■ PROVIDED RECORDS ■
------

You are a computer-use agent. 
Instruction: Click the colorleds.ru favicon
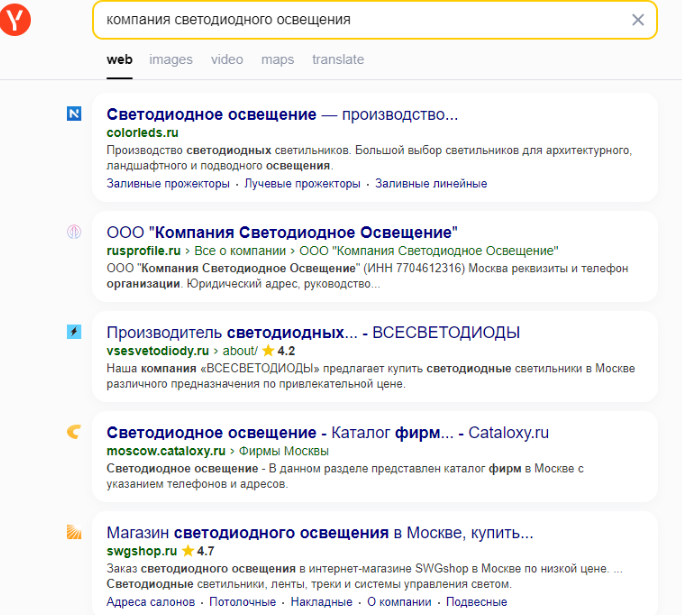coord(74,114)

------

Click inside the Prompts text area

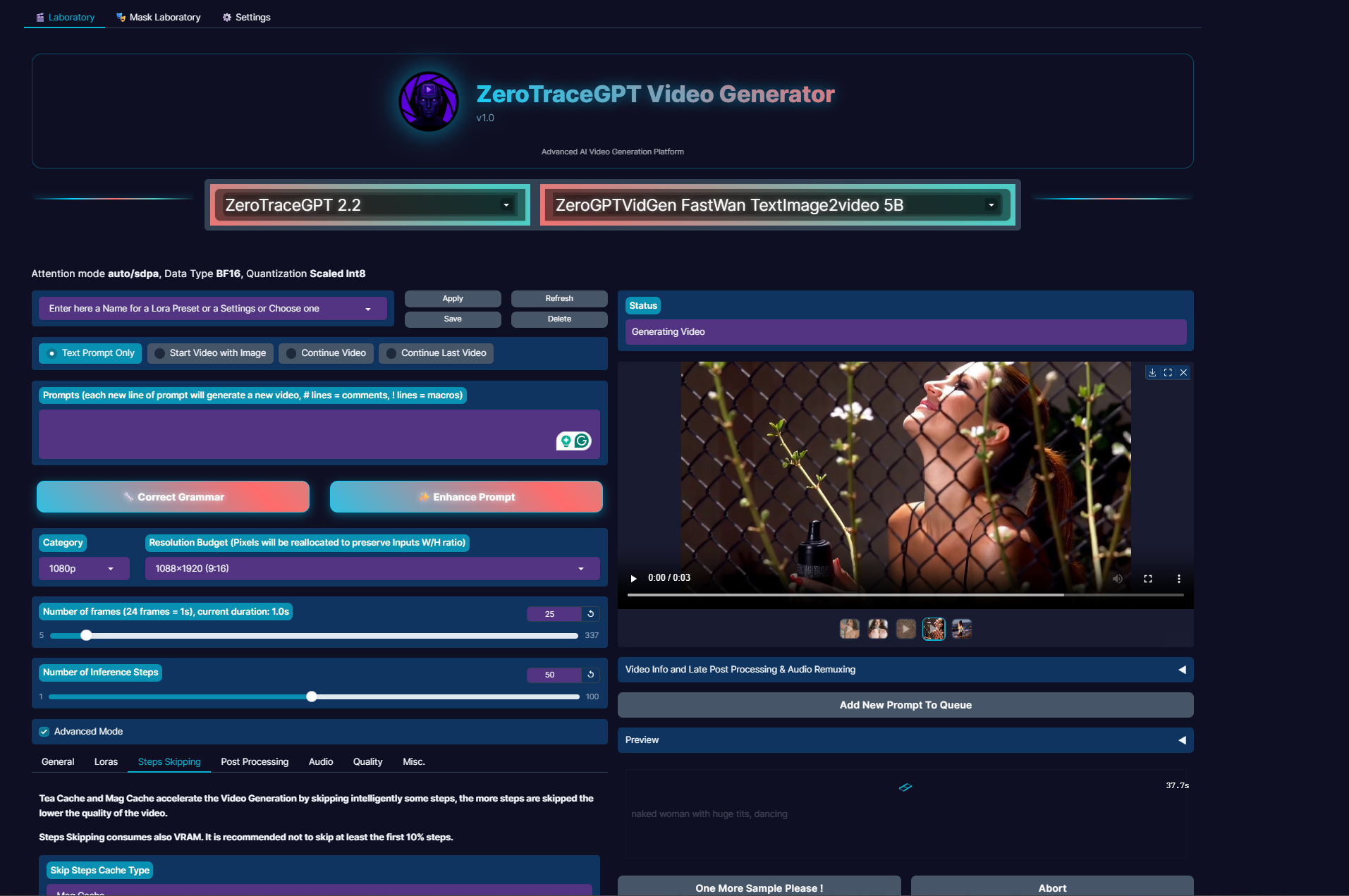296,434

------

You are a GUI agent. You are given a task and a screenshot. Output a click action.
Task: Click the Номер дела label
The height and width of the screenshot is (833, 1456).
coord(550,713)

------

■ PROBLEM TO SOLVE ■
Copy out, word for word, the part of the records that begins with the line containing "You are a computer-use agent." and ends with the line containing "coord(74,114)", including both of those lines. Leave the pictures out.

■ SOLUTION TO THIS TASK ■
You are a computer-use agent. 
Instruction: Click the colorleds.ru favicon
coord(74,114)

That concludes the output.